# What the danio?!



## ribbons (May 13, 2011)

I have just this night lost one of my zebra danios. I have been watching her closely the past few days, as she had become bloated. However, it was gravid bloating- I've seen it before in my pearl and leopard danios. Now, they have always passed the eggs no problem, so when this girl hadn't I started to get worried. Long story short, she became increasingly lethargic, began hanging at the top of the tank and was having quite rapid gill movement. As I was watching her, she began to pass the eggs, however they looked fungus-y, and stopped coming as soon as they started and remained by her body. I went to get my camera, came back and my honey gourami had gotten into the breeding trap I was holding her in, and was eating at the eggs. By the time I separated them, she was well and truly dead, already being pretty dead/dying as she passed the eggs.

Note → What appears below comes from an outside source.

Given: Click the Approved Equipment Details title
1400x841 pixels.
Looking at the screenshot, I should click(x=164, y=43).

I wasn't able to take a picture, which would have explained it so much better 
All of the other fish in the tank seem okay, but I'm worried. Is there a defect that can stop danios being able to pass eggs? Is there a disease that causes this? What can I do to lessen any impact on my other fish? And will eating the eggs from this fish end my honey gourami as well?

16g
1x honey gourami (male, and a bully)
6x danios, now 5 
Readings are at zero, I have an air stone, it's planted and has a power filter designed for a 20g along with a foam filter again designed for a 20g
It's been set up for a year now, fish have been in for six-seven months.

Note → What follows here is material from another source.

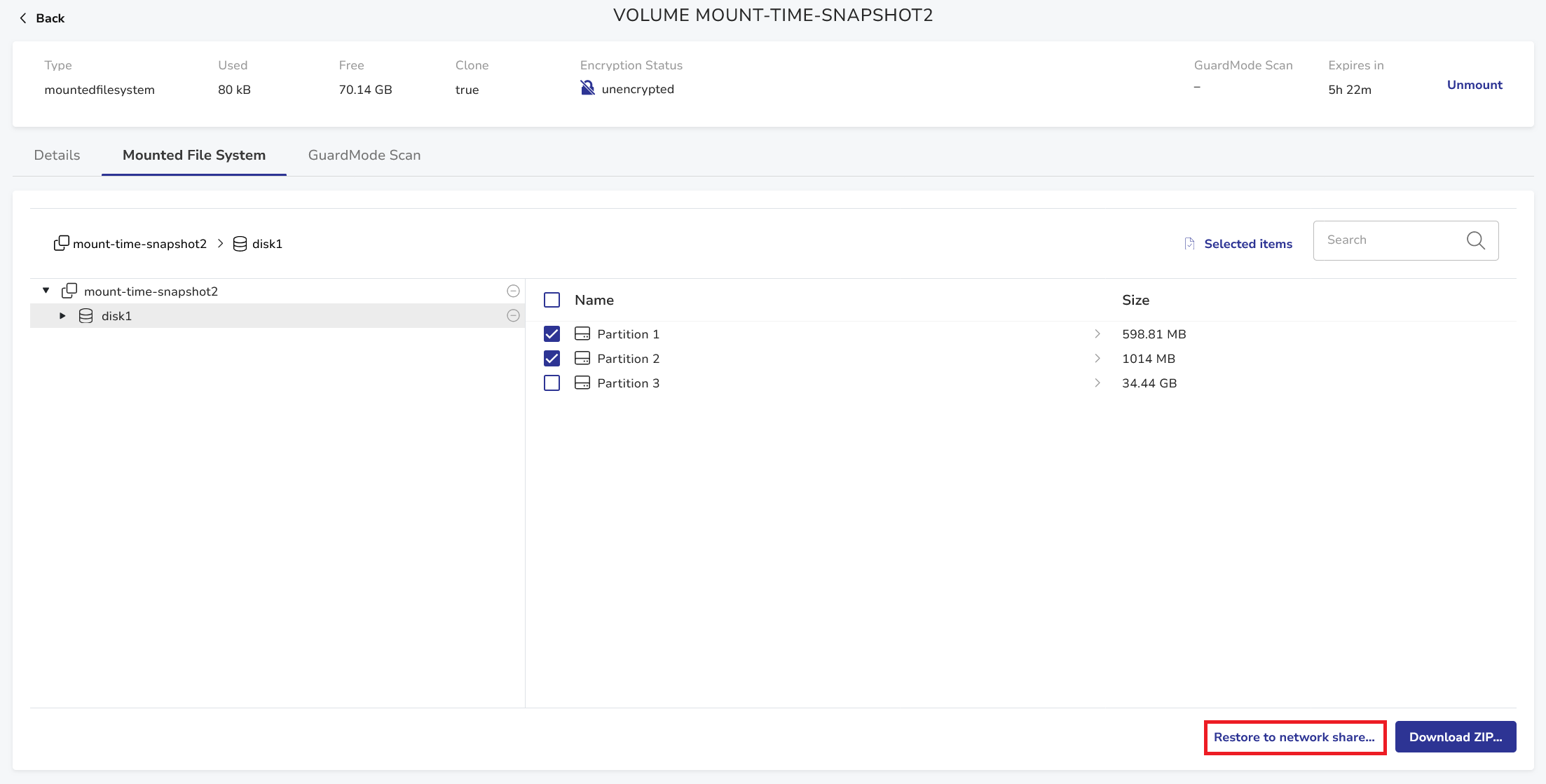Click the Partition 1 drive icon
This screenshot has width=1546, height=784.
[582, 333]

Any help would be gratefully accepted, I'm really at a loss and want to act now before it's too late


----------



## Gizmo (Dec 6, 2010)

ribbons said:


> Readings are at zero


By "readings at zero", do you mean ammonia, nitrite, nitrate, and pH? If so, I think there is something dreadfully wrong with your tank. Also, how are you testing?

The only thing I can think of that might be related to white fuzzy eggs are internal parasites. If there are any other fish in the tank that show signs like that and start pooping out white stuff, then I would pull the carbon and start dosing anti-parasitic meds.


----------



## ribbons (May 13, 2011)

Sorry, I just realised what I wrote didn't make much sense!
Ammonia and nitrites are at zero, immediately after the death I did a water change and checked the water, and nitrates were at 9ppm.
Checked the water again and the ammonia and nitrites still at 0, nitrates at 5ppm.
pH is at 7.2, I'm testing with the API liquid kit because the strips have let me down before.
I've pulled the carbon but have been worried about medicating without knowing for definite, keeping an eye on other fish and doing frequent water changes- should I raise/lower temperature, or add salt? I'm reading mixed comments on both :/


----------